There, if Ramachandra can say that, then, now that I have said I am yours twice, how can you, who are Krishna's mercy incarnate, refuse to do everything in your power to destroy my illusions, my doubts, my ignorance, my faithlessness, my misunderstandings, my weaknesses, my attachments, my misguidedness, and drag me to your kunja where I can participate in glorifying you, in becoming an extension of your loving and transformative power?

I will have no other gods before me, Radhe! Kanai is just a marionnette who dances at your behest. He exists to serve you. The power of your love is the creative force in all things. The illusory power of Maya is just your way of saying, "Don't love. But you will never be able to do exactly what you want. Love me and my prananath and you will be free. Mam eva ye prapadyante mayam etam taranti te."

Sharanagati means knowing that you have no choice but to go to the root. You cannot water the branches, the leaves and twigs and expect your plant to flourish. You cannot feed the fingers and feet; food has to go to the stomach to reach all parts of the body. This is the meaning of love. Here am I, Radhe, ignoring this truth, thinking that I have some other duty, some other way of expressing the totality of my loving being in a way that does not make you the exclusive center.
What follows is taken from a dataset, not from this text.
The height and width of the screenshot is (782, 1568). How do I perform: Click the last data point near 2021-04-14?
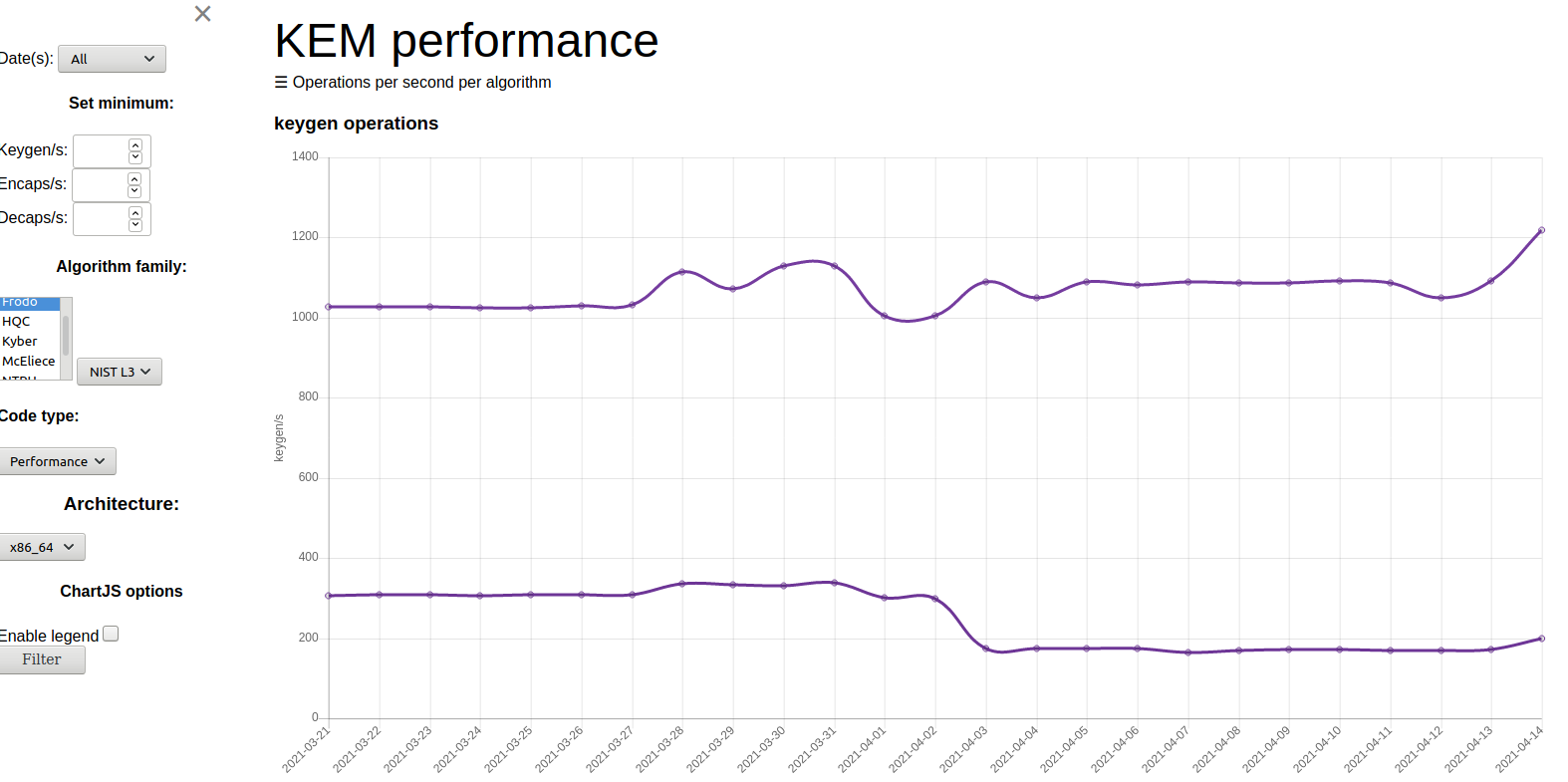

The strands of illusion's veils still drape my eyes and make me think that there can be any meaning to an existence that is not totally dedicated to you, your servants and your service.

Oh Radhe! Here on this day, this day dedicated to you, I promise to dedicate every day to you. I have give myself to you so many times before, but somehow it has always been an act mixed with some deeper layer of insincerity. I have no recourse but to come back to essentials and offer myself to you again, with renewed attempts to find the purest motivations at the very base of my soul, of my existence. You are the only meaning to my being.

I ask my darlings, Lata Manjari, Kamala Manjari, Mana Manjari, Rati, Rupa and Rasa Manjaris, I ask them all to take this forlorn dasi and offer her to you and your service. You are my one Truth.

Jaya Sri Radhe! Jaya Sri Radhe! Jaya Sri Radhe!


Comments

Anonymous said…
Beautiful prayers! Sounds sincere and inspired. May Srimati Radharani be pleased with such aspirant.